> **To do**:
Answer each question from the post on totaling parent rows in SQL Server.
(a) Which table already contains the child rows?
(b) What is named as the key objective?
(c) Besides the sample data for the ResultsHistory table, what else does the post say it provides?

> **Page extract**:
----------

The child rows already exist in the ResultsHistory table, so I’m looking to work exclusively with the parents. I've scoured the Web trying to find the most efficient method of doing the totaling within a single INSERT statement. Performance is the key objective. Some options include using CTE to recursively cycle through the parents, along with the potential of using WITH ROLLUP and CUBE for the aggregation. I'm not experienced with any of these newer SQL Server techniques for aggregating relational data, so I'm stuck.

Below is some sample data for our ResultsHistory table, along with a couple of lookup tables and a table containing the organization’s hierarchy.

----------

> **Given data**:
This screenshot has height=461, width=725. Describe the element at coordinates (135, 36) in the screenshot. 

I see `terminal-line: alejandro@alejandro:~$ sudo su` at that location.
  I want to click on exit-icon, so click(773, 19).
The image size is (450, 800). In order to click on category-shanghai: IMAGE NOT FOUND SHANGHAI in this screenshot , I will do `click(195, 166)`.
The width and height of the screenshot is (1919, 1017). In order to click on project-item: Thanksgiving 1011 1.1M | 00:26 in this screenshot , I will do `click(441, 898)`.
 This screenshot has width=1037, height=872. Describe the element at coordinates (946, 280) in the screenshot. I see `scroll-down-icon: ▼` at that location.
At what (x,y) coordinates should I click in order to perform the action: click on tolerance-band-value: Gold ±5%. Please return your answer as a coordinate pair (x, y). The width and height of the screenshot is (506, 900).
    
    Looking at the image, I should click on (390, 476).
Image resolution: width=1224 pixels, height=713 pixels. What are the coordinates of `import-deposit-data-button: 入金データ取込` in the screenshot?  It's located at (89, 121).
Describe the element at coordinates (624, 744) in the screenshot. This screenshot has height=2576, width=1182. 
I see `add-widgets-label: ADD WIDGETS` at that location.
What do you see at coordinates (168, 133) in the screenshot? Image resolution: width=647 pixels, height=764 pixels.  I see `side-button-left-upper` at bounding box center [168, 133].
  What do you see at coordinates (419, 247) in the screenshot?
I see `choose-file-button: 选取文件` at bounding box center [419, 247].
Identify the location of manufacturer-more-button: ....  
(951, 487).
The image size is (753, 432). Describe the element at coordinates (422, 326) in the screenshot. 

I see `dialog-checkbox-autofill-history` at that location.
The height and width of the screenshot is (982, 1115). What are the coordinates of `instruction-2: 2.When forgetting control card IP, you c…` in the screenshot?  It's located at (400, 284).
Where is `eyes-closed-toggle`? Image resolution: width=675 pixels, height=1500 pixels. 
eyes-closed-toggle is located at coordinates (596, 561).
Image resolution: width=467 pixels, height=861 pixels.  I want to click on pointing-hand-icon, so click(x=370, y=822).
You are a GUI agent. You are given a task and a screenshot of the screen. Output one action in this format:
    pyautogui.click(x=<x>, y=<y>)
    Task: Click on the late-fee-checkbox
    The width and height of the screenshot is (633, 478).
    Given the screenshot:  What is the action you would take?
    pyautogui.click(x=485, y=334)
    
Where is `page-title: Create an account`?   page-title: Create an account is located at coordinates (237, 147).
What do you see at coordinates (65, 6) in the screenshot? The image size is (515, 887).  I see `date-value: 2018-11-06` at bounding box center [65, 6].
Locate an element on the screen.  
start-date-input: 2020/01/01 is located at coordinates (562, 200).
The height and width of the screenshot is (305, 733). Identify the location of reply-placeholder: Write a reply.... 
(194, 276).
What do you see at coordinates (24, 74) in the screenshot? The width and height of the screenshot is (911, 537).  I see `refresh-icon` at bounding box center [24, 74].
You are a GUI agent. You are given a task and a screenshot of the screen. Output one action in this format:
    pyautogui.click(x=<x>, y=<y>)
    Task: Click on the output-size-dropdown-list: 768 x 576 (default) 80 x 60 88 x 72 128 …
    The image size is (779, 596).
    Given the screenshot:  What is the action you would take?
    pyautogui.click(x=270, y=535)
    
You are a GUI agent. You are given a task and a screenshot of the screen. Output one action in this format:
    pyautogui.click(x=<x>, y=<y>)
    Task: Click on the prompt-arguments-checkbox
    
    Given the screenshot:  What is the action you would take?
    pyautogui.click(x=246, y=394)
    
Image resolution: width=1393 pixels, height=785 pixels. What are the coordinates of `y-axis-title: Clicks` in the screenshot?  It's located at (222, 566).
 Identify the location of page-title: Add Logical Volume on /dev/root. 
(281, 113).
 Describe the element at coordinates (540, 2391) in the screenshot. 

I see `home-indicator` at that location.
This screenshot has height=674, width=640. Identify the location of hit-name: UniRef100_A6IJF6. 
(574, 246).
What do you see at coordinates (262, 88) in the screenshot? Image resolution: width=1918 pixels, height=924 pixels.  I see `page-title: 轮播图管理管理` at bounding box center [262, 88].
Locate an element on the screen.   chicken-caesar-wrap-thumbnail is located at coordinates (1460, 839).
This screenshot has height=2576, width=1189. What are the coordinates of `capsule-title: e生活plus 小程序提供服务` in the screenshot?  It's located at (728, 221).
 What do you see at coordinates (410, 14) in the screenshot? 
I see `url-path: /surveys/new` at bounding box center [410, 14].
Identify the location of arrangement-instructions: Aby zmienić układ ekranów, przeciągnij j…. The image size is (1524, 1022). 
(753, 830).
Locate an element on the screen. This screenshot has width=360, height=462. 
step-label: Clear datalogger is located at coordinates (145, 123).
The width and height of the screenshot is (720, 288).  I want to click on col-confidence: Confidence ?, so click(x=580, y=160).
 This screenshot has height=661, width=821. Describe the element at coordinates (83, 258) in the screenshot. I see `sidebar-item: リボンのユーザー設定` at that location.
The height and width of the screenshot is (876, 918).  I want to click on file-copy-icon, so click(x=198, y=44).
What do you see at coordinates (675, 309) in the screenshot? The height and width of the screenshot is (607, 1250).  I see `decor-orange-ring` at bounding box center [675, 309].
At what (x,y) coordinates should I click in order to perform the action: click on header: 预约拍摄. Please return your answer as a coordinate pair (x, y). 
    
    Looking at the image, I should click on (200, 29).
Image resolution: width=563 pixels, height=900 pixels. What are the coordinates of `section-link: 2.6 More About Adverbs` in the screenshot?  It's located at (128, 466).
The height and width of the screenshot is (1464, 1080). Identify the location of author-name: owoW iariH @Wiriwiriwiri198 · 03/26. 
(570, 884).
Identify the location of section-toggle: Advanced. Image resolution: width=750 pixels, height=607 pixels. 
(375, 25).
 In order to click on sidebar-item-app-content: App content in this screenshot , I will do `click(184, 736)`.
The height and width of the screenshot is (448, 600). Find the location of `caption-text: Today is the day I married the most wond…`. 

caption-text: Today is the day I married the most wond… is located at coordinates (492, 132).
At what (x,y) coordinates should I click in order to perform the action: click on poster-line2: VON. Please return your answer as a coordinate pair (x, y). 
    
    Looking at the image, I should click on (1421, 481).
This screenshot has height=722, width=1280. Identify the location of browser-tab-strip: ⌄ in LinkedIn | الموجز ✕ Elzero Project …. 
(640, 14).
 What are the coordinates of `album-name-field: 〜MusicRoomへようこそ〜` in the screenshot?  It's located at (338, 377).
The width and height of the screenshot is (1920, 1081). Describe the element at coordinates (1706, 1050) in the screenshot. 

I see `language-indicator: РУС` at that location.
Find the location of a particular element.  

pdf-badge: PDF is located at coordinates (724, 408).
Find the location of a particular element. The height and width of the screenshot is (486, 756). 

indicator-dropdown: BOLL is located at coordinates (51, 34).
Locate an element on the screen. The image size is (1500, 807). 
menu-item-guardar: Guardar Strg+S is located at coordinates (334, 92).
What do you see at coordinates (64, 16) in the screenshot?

----------

> **Output**:
(a) The ResultsHistory table.
(b) Performance.
(c) A couple of lookup tables and a table containing the organization's hierarchy.